Background information
- Born: 20 February 1967 (age 59) Wieliczka, Poland
- Genres: Hard rock; heavy metal; thrash metal; blues; funk rock; jazz fusion;
- Occupation: Musician
- Instruments: Bass
- Member of: Scorpions; Stirwater; TSA;
- Formerly of: Little Egoists; Dupa; Püdelsi; Walk Away; Funk de Nite; Oddział Zamknięty; LAPd; Virgin Snatch;

= Paweł Mąciwoda =

Polish bassist (born 1967)

Paweł Mąciwoda (/pol/; born 20 February 1967) is a Polish bassist who began playing with the German hard rock band Scorpions in 2003 and became an official member in January 2004. He is the band's longest-tenured bassist, having since surpassed the nineteen-year tenure of bassist Francis Buchholz.

== Early career ==
Born in Wieliczka, Mąciwoda began playing bass guitar semi-professionally at the age of 15 with his father's encouragement. His young age on the rock and roll circuit earned him the nickname "Baby", but within a few years Mąciwoda was touring Europe with a jazz fusion band called the Little Egoists, and for overlapping periods of time performed as a member of the avant-garde rock bands Düpą and Püdelsi, both based in Kraków. At about the same time he also released a solo album entitled Radio Wieliczka. His other band credits during his early years included the popular jazz-rock band Walk Away, headed by the world-famous violinist Michał Urbaniak and lead vocalist Urszula Dudziak, with whom he recorded the album Magic Lady.

== Current projects ==
In 2009, he appeared on the WU-HAE's Opera Nowohucka album alongside such artists as Grzegorz Markowski, Maciej Maleńczuk and Olaf Deriglasoff.

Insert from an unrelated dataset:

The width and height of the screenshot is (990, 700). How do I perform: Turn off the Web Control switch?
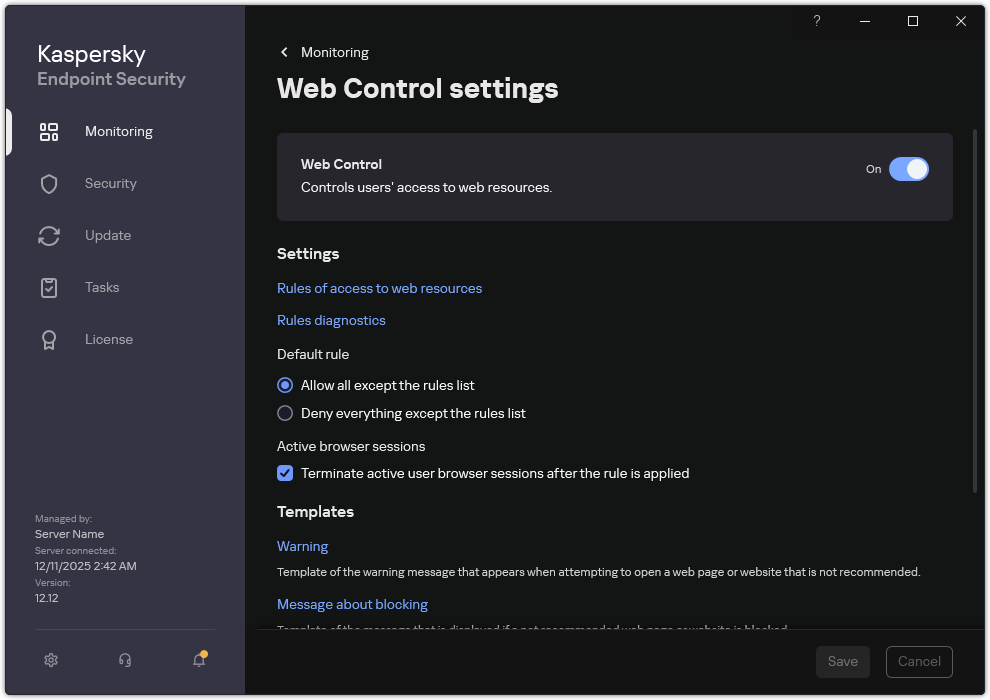click(909, 169)
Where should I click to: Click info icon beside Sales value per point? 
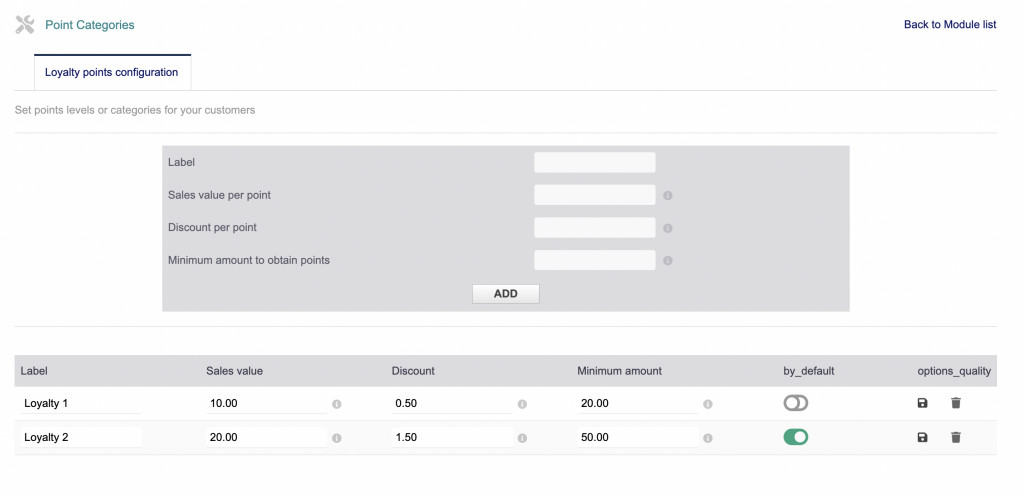point(668,196)
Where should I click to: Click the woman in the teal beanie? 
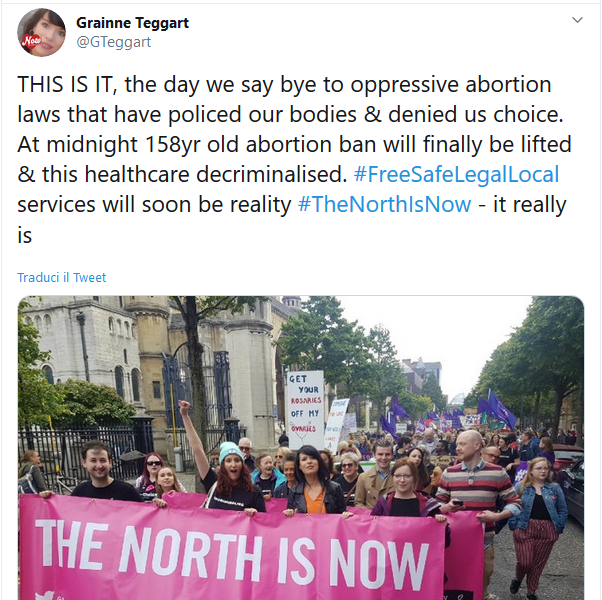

As of 2011, Mąciwoda has been collaborating with friend and fellow musician Efrem Wilder in the outfit Stirwater. The name Stirwater is derived from the English translation of Mąciwoda's last name. The collaboration between musicians ended after a couple of years but they managed to get a single recorded. It was called "Water Water" and it was number two for a couple of weeks on the Polish radio station Trójka in the summer of 2012. After that the band broke up, but the project Stirwater has continued, as he is playing and recording with fellow musicians from all over the world like Florian Hofer from Germany, and Atma Anur from the UK.